Section 5.2 Access to Information; Cooperation; Confidentiality.
(a) The Company shall, and shall cause its Subsidiaries, to (i) provide to Parent and its Representatives access at reasonable times upon prior notice to the officers, employees, agents, properties, books and records of the Company and its Subsidiaries and (ii) make available as promptly as practicable such information concerning the Company and its Subsidiaries as Parent or its Representatives may reasonably request. No investigation conducted under this Section 5.2(a), however, will affect or be deemed to modify any representation or warranty made by the Company in this Agreement.
(b) The Company shall reasonably cooperate with and assist Parent with respect to the Financing, including (i) making available to Parent's financing sources all information reasonably requested by them to complete the Financing, (ii) assisting Parent, Merger Sub or such financing sources upon their reasonable request in the preparation of information memoranda (including financial information) to be used in connection with the Financing, including requests for audits, comfort letters or similar accounting reviews and legal opinions, and (iii) otherwise assisting such financing sources in all reasonable respects in their efforts, including by making reasonably available officers of the Company and its Subsidiaries, as appropriate, at meetings of prospective lenders in various locations. Unless this Agreement is terminated for any reason attributable to an action or omission of the Company, Parent will promptly reimburse the Company for any reasonable out-of-pocket expenses it incurs pursuant to this Section 5.2(b).

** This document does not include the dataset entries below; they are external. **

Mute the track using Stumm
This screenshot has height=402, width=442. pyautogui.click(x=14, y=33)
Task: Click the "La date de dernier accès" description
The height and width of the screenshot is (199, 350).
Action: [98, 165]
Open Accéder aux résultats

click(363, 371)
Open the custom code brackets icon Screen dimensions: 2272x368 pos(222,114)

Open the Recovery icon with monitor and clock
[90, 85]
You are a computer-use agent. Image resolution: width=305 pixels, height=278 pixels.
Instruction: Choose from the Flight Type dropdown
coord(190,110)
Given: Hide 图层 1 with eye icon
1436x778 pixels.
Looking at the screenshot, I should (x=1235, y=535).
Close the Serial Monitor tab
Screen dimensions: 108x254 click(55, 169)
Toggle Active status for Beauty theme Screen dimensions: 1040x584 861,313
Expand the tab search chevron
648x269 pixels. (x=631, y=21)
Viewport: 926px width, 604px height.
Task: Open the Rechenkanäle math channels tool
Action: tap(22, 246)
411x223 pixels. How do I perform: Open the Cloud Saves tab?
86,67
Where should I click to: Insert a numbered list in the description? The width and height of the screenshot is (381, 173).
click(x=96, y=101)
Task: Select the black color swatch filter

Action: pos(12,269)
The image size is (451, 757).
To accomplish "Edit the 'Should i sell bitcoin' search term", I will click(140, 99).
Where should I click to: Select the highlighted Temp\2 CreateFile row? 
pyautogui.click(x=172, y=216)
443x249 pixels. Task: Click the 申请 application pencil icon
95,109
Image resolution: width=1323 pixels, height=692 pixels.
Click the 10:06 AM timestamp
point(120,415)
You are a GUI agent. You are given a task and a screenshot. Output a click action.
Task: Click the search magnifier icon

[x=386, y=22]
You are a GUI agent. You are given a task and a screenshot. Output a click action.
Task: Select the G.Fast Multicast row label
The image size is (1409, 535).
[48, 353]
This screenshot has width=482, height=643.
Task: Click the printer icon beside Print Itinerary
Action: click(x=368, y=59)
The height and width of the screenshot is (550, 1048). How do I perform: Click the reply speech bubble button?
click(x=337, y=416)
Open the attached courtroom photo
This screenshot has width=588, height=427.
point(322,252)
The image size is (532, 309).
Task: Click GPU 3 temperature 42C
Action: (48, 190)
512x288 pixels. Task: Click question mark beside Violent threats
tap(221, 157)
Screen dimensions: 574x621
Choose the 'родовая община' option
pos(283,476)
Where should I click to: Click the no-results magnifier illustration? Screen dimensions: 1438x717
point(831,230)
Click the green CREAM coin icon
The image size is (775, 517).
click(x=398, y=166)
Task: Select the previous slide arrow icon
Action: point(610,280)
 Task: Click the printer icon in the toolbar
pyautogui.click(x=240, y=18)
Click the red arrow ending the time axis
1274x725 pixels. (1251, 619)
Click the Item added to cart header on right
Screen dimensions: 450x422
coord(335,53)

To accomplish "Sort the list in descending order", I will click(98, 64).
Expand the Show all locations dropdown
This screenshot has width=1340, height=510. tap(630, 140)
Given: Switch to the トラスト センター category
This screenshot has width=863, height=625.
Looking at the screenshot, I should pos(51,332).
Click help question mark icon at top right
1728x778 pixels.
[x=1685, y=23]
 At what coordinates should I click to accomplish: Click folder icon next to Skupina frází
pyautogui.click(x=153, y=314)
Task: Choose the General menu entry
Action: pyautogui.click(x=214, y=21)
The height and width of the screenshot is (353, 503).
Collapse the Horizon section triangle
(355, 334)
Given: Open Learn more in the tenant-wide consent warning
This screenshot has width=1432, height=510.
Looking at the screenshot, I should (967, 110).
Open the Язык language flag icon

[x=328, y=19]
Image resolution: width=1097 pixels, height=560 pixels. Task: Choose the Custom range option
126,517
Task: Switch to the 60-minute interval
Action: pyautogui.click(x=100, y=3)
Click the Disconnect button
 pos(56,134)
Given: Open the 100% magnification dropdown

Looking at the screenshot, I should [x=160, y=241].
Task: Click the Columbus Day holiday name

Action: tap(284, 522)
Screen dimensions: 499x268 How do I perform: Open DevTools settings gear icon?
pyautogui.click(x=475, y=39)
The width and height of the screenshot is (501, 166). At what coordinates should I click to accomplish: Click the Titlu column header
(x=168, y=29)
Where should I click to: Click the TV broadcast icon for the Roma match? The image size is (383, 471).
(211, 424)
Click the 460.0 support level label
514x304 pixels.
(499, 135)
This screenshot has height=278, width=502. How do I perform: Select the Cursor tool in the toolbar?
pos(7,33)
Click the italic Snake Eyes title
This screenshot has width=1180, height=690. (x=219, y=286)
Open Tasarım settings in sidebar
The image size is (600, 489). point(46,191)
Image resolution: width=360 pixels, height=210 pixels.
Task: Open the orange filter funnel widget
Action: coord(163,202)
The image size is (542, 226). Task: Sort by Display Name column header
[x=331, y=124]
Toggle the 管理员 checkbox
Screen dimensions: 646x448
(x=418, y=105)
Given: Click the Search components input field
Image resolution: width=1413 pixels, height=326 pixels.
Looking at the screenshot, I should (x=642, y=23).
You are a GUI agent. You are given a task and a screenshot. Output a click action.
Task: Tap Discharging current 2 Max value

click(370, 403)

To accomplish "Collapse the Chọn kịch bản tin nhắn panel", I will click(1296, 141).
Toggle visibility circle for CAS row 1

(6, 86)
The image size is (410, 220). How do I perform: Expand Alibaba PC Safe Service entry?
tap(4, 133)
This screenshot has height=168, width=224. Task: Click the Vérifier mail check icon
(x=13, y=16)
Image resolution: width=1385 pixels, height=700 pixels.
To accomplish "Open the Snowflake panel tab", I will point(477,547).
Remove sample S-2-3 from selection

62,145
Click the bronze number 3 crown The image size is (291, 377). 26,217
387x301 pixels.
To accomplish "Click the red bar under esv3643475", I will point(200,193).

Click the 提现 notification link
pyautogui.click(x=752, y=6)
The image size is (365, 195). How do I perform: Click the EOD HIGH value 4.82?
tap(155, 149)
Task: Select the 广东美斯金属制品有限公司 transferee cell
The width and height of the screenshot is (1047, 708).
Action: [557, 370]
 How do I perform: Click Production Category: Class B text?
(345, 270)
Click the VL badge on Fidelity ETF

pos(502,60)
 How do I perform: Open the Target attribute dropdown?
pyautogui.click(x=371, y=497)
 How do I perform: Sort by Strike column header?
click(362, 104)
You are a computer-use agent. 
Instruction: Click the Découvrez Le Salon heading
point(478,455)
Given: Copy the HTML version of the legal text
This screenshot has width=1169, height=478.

(c) Parent and the Company shall comply with, and shall cause their respective Representatives to comply with, all of their respective obligations under the Confidentiality Agreement, dated April 4, 2003 (the "Confidentiality Agreement"), between Parent and the Company with respect to the information disclosed under this Section 5.2. Notwithstanding anything contained herein (or in the Confidentiality Agreement) to the contrary, any party to this Agreement (and each Representative of any party to this Agreement) may disclose to any and all Persons, without limitation of any kind, the tax treatment and tax structure of the transactions contemplated by this Agreement, and all materials of any kind (including opinions or other tax analyses) related to such tax treatment and tax structure; provided that this sentence shall not permit any Person to disclose the name of, or other information that would identify, any party to such transactions or to disclose confidential commercial information regarding such transactions.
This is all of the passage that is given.